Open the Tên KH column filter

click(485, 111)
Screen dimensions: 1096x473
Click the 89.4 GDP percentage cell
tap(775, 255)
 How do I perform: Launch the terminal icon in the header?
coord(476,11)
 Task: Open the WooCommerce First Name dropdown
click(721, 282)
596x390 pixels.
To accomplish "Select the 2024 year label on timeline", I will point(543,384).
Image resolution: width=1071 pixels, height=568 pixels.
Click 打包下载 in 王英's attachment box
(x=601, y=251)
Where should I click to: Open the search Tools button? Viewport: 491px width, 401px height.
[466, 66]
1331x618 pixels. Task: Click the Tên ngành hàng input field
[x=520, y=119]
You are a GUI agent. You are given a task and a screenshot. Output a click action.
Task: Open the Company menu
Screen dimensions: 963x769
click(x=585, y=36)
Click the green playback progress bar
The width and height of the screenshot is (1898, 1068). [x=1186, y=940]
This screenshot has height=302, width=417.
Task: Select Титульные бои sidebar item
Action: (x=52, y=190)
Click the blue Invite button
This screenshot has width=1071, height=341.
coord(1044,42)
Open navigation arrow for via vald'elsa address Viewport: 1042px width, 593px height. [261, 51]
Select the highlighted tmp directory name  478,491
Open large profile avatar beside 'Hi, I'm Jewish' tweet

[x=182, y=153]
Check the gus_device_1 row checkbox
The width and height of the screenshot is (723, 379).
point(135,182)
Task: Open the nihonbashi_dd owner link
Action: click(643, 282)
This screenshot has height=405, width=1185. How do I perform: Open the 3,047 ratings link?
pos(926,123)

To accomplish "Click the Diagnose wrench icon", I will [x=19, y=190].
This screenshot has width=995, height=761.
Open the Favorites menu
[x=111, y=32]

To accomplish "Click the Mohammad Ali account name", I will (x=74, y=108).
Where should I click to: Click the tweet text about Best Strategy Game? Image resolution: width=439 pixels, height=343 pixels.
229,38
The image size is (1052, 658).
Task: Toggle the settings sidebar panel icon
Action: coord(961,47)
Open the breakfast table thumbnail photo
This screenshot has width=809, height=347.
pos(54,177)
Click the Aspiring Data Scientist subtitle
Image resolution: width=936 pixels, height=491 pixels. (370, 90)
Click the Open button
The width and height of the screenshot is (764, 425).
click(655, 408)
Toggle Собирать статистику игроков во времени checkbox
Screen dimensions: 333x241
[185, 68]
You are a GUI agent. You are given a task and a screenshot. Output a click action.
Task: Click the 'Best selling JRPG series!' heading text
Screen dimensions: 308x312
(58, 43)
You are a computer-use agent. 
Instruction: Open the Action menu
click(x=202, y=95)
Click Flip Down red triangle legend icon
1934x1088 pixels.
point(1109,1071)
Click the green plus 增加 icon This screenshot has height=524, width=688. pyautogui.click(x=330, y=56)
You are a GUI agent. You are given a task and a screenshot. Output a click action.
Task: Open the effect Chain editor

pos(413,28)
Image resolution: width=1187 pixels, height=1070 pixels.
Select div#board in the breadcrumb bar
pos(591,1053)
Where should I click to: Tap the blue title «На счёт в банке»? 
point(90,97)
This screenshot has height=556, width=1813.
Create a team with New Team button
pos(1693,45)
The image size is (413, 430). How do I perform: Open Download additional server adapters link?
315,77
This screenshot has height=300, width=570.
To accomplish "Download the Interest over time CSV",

......

> _Challenge_
Copy each line of the items above that contains the word "Best". Case counts.

> _Reply_
Where should I click to: Click the tweet text about Best Strategy Game? Image resolution: width=439 pixels, height=343 pixels.
Task: Click the 'Best selling JRPG series!' heading text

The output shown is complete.